:: EXERCISE GOAL ::
What you return must match the records exactly, line for line.

[Extracted records]
┄┄┄┄┄┄┄┄┄┄┄┄┄┄┄┄┄┄┄┄

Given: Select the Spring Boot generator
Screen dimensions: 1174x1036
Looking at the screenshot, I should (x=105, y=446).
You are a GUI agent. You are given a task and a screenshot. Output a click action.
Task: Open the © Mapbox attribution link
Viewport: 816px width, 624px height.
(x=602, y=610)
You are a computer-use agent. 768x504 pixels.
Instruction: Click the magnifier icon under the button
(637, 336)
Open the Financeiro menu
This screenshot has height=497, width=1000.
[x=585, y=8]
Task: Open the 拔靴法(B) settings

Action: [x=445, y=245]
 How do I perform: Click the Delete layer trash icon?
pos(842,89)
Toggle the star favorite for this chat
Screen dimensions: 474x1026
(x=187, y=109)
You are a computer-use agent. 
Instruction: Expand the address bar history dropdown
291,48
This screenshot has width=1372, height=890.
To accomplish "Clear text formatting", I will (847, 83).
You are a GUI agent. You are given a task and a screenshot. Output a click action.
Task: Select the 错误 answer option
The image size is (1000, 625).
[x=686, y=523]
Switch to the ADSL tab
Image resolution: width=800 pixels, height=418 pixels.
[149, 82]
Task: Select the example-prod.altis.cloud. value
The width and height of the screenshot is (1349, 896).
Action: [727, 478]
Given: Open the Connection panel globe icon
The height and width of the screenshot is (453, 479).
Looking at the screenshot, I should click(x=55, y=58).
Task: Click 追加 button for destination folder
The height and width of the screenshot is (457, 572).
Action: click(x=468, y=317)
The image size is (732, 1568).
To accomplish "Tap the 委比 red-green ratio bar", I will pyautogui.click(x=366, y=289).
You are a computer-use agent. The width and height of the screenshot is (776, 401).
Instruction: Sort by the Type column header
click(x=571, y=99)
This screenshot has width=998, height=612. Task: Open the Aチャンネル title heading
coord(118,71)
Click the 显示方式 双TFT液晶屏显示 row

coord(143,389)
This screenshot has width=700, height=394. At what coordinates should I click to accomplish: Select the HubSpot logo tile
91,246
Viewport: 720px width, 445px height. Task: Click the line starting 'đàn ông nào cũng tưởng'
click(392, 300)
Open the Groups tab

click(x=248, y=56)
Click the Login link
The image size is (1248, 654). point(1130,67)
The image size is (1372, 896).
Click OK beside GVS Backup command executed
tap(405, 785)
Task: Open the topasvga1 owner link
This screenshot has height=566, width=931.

┄┄┄┄┄┄┄┄┄┄┄┄┄┄┄┄┄┄┄┄

:: TASK OUTPUT ::
Given: Select the Spring Boot generator
Screen dimensions: 1174x1036
Looking at the screenshot, I should (x=105, y=446).
You are a GUI agent. You are given a task and a screenshot. Output a click action.
Task: Open the © Mapbox attribution link
Viewport: 816px width, 624px height.
(x=602, y=610)
You are a computer-use agent. 768x504 pixels.
Instruction: Click the magnifier icon under the button
(637, 336)
Open the Financeiro menu
This screenshot has height=497, width=1000.
[x=585, y=8]
Task: Open the 拔靴法(B) settings

Action: [x=445, y=245]
 How do I perform: Click the Delete layer trash icon?
pos(842,89)
Toggle the star favorite for this chat
Screen dimensions: 474x1026
(x=187, y=109)
You are a computer-use agent. 
Instruction: Expand the address bar history dropdown
291,48
This screenshot has width=1372, height=890.
To accomplish "Clear text formatting", I will (847, 83).
You are a GUI agent. You are given a task and a screenshot. Output a click action.
Task: Select the 错误 answer option
The image size is (1000, 625).
[x=686, y=523]
Switch to the ADSL tab
Image resolution: width=800 pixels, height=418 pixels.
[149, 82]
Task: Select the example-prod.altis.cloud. value
The width and height of the screenshot is (1349, 896).
Action: [727, 478]
Given: Open the Connection panel globe icon
The height and width of the screenshot is (453, 479).
Looking at the screenshot, I should click(x=55, y=58).
Task: Click 追加 button for destination folder
The height and width of the screenshot is (457, 572).
Action: click(x=468, y=317)
The image size is (732, 1568).
To accomplish "Tap the 委比 red-green ratio bar", I will pyautogui.click(x=366, y=289).
You are a computer-use agent. The width and height of the screenshot is (776, 401).
Instruction: Sort by the Type column header
click(x=571, y=99)
This screenshot has width=998, height=612. Task: Open the Aチャンネル title heading
coord(118,71)
Click the 显示方式 双TFT液晶屏显示 row

coord(143,389)
This screenshot has width=700, height=394. At what coordinates should I click to accomplish: Select the HubSpot logo tile
91,246
Viewport: 720px width, 445px height. Task: Click the line starting 'đàn ông nào cũng tưởng'
click(392, 300)
Open the Groups tab

click(x=248, y=56)
Click the Login link
The image size is (1248, 654). point(1130,67)
The image size is (1372, 896).
Click OK beside GVS Backup command executed
tap(405, 785)
Task: Open the topasvga1 owner link
This screenshot has height=566, width=931.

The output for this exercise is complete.